Les économies réalisées malgré les investissements importants sont donc réelles.
Références
[1]http://proxy2.hec.ca:2560/vl=1379824/cl=21/nw=1/rpsv/cgi-bin/fulltextew.pl?prpsv=/ij/oecdthemes/99980339/v2005n16/s1/p1l.idx
[2] http://www.ledevoir.com/2008/07/05/196525.html

L'utilisation des technologies médicales augmentent les coûts des soins de santé

Selon le même rapport de l’OCDE que nous avons cité plus haut, les technologies médicales contribuent au prolongement de la vie humaine et à la diminution de la douleur, du risque pathologique et de l’invalidité. Parallèlement, ces technologies sont un facteur important de dépenses et leur mode de diffusion montre que celles qui sont efficaces et efficientes ne sont pas toujours adoptées le plus rapidement. Cela s’explique par le fait que l’implantation de ces technologies dans les systèmes de santé est une tâche complexe et dispendieuse. Ainsi, le même rapport conclue que le progrès technologique dans les pays de l’OCDE est positivement corrélé aux résultats sur le plan de la santé et à la qualité de vie des patients.
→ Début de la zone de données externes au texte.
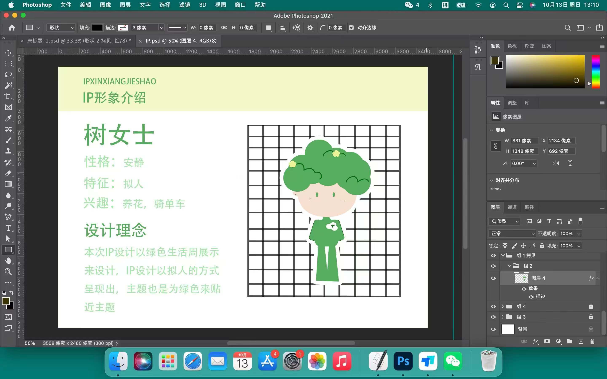The image size is (607, 379).
Task: Open the 滤镜 menu
Action: click(184, 5)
Les changements technologiques peuvent à la fois réduire le coût par patient, améliorer la qualité et diminuer le risque pour les patients, ce qui accroît le nombre de patients (en termes d’utilisation et de demande pour ces technologies là). De ce fait, les avancées technologiques augmentent certes l’efficacité, pourtant, elles « ne s’accompagnent pas nécessairement d’économies pour les budgets de santé ou sur la société »[1]. En effet, pour valoriser et vulgariser les technologies médicales, il faut déployer des efforts monstres.

Nous remarquons donc que le rôle de la technologie médicale est considéré comme déterminant dans les coûts de la santé. D’ailleurs, il ressort des études menées par Aaron (1991), Jones (2002) et Newhouse (1992) que jusqu’à 50 % de l’accroissement des dépenses de santé totales peuvent être attribuée au progrès technologique.
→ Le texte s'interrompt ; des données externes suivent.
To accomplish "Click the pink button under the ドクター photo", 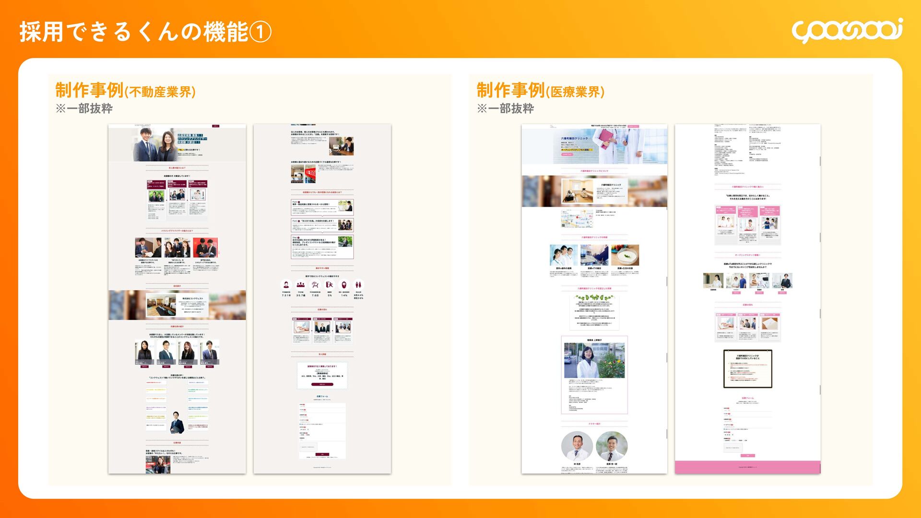I will point(736,293).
Cette discussion fait ressortir plusieurs thèmes. Tout d’abord, lors de leur introduction dans les pratiques médicales, les nouvelles technologies sont souvent assez mal connues. L’apprentissage en aval suscite de nombreuses améliorations, qui peuvent à leur tour entraîner des modifications de la technologie elle-même ou de ses applications. Le principal problème est que l’implantation de ces technologies se fait plus rapidement que la formation des technologues. Par conséquents, plusieurs ordres professionnels dont l’Ordre des technologues en radiologie du Québec (OTRQ) sont obligés de lancer des cris d’alarme, car le nombre de traitements en radiologie ne cesse d’augmenter à cause du vieillissement de la population, tandis que le personnel se fait de plus en plus rare. Cela engendre donc des coûts énormes surtout pour les médecins qui sont très souvent obligés de reporter leur diagnostic, car ce dernier dépend fortement des analyses des technologues. Les patients doivent donc attendre plusieurs jours avant de subir des exams.

Par ailleurs, vu le haut niveau d’expertise que requiert l’utilisation de ces machines et la pénurie de technologues surtout au Québec, d’importantes sommes doivent être déboursées pour assurer la bonne formation du personnel soignant. Quand bien même des technologues sont disponibles, les salaires de ceux-ci doivent tenir compte de leur haute qualification sans ignorer les heures supplémentaires qu’ils doivent souvent faire. Et M. Jacob de renchérir que le rythme d’implantation des nouvelles technologies a un effet considérable sur le personnel. Si tantôt il affirmait que ces technologies réduisent la demande de personnel, il n’en demeure pas moins qu’elles exigent une grande adaptation pour le personnel restant. «Par exemple, il existe plus de 5000 catégories d'instruments technologiques, de toute nature, sur le marché. Si on ajoute à cela le nombre de modèles, on se retrouve avec plus de 50 000 articles pouvant être utilisés dans un hôpital. Ces innovations ont un impact sur la qualification de base de la main-d’œuvre et sur les besoins de formation continue.»[2]